Assessment in emergency department:    

Complete blood cell (CBC) count and differential count was performed in Mr. A. This test gave estimation of red blood cell, white blood cell, hemoglobin and platelets. This test gave idea about infection in Mr. A. Test for serum electrolyte levels was carried out. Renal and hepatic function tests were carried out to understand functioning of kidney and liver. Kidney function test was carried out by blood tests for urea and creatinine levels. Hepatic function test was carried out by blood test for alanine aminotraseferase (ALT) and aspartate aminotraseferase (AST). Coagulation status in Mr. A was evaluated by calculating prothrombin time and activated thromboplastin time. Amount of oxygen, carbon dioxide and acidity were measured by applying arterial blood gas analysis. This test was performed because respiratory rate in Mr. A was increased due to hypoxia. Serum lactate test was performed to assess hypoperfusion in Mr. A. Due to less cardiac output, there is possibility of hypoperfusion of tissues in Mr. A. Urine analysis and culturing of urine sample were performed to detect urinary tract infection. Blood culture was performed to detect presence of microbial infection in Mr. A. This test was useful for the initiation of the antibiotic therapy based on the type of detected bacteria (Reinhart et al., 2012; Khardori, 2014).

Initial interventions:

Antibiotic therapy was initiated in Mr. A immediately within 1 hr of diagnosis of septic shock. Initial therapy was started with broad spectrum antibiotic without waiting for detection of specific microorganism. Levofloxacin was administered because of its usefulness in gram positive and gram negative bacteria. It is also useful in cases of pneumonia.  Later, it was observed that Mr. A was detected with E.coli infection. After detection of E.coli infection, Mr. A was administered with third generation cephalosporin like ceftriaxone (Yealy et al., 2014).

 


Mr. A developed respiratory distress due to septic shock. This respiratory distress is due to the diffuse alveolar damage, acute lung injury and mild acute respiratory distress syndrome. Mr. A had rapid breathing rate due to hypoxemia. Hence, Mr. A requires intubation and mechanical ventilation for optimum respiratory support. This ventilation was considered in the initial phase after diagnosis of septic shock. Supplemental oxygen was given to Mr. A though oxygen mask with flow rate of 2 l/min. Ventilation was provided with suitable sedation because it reduced work of breathing in Mr. A. As a result, it reduces metabolic demand for breathing in case of Mr. A. Low tidal volume was kept at the time of artificial ventilation because it reduces, alveolar overdistention and repetitive opening and closing of alveoli at the time of artificial ventilation. This collapse of alveoli was prevented by applying positive end-expiratory pressure (PEEP) (Ranieri et al., 2012; Yealy et al., 2014).  

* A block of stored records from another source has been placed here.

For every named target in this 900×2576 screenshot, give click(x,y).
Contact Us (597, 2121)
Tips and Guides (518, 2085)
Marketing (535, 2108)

Pathophysiology and assessment:

Pathophyiology of septic shock is very complex and it is not completely understood. Inflammation and coagulation plays prominent role in the pathophysiology of septic shock in response to the infection. Gram-positive bacteria are the major cause of septic shock followed by gram-negative bacteria and fungal infections. Circulating proteins in the body interacts with infected microbial proteins. It leads to the chain of events which results in the release of both proinflammatory and anti-inflammatory mediators. In the event of inflammatory phase complement system also get activated. Mediators of the complement system produces endothelial damage and hypotension. Due to infection and flowed by inflammation there is increase release of acute phase inflammatory mediators like C-reactive protein, proinflammatory cytokines like tumor necrosis factor-α (TNF-α), interleukin-1 (IL-1), interleukin-6 (IL-6), markers for nitric oxide production like plasma methemoglobin and nitrite/nitrate concentrations (Cinel and Opal, 2009).

Cardiopulmonary changes are the prominent changes occur is septic shock. Initial phase is the vasodilatation phase which is termed as warm shock. In this phase there are warm extremities, little systemic resistance, elevated or optimal cardiac output, optimal or lesser blood pressure and elevated pulse pressure.

Reduced venous return in the early phase of sepsis lead to increased level of catecholamines. This lead to the increased adrenergic response and consequently cardiac contractibility and heart rate. In progressive sepsis, mitochondrial dysfunction and tissue hypoxia occurs which lead to the decreased levels of adenosine triphosphate formation. This inequality between demand and supply of oxygen lead to cardiac myocytes death. This results in the cardiac dysfunction and there is increased levels of troponin, reduced contractibility, weakned ventricular response to fluid, ventricular dilation and hypotension. In this phase, there is increased capillary permeability which results in the loss of intravascular fluid to the interstitial space. As a result, there is loss of intravascular fluid. Later phase is the vasoconstricted phase in the septic shock. This phase is marked with cold extremities, hypotension, little pulse pressure and reduced cardiac output. In this phase there is reduced myocardial contractibility, loss of intravascular fluid and peripheral vasoconstriction (Schuetz et al., 2011). 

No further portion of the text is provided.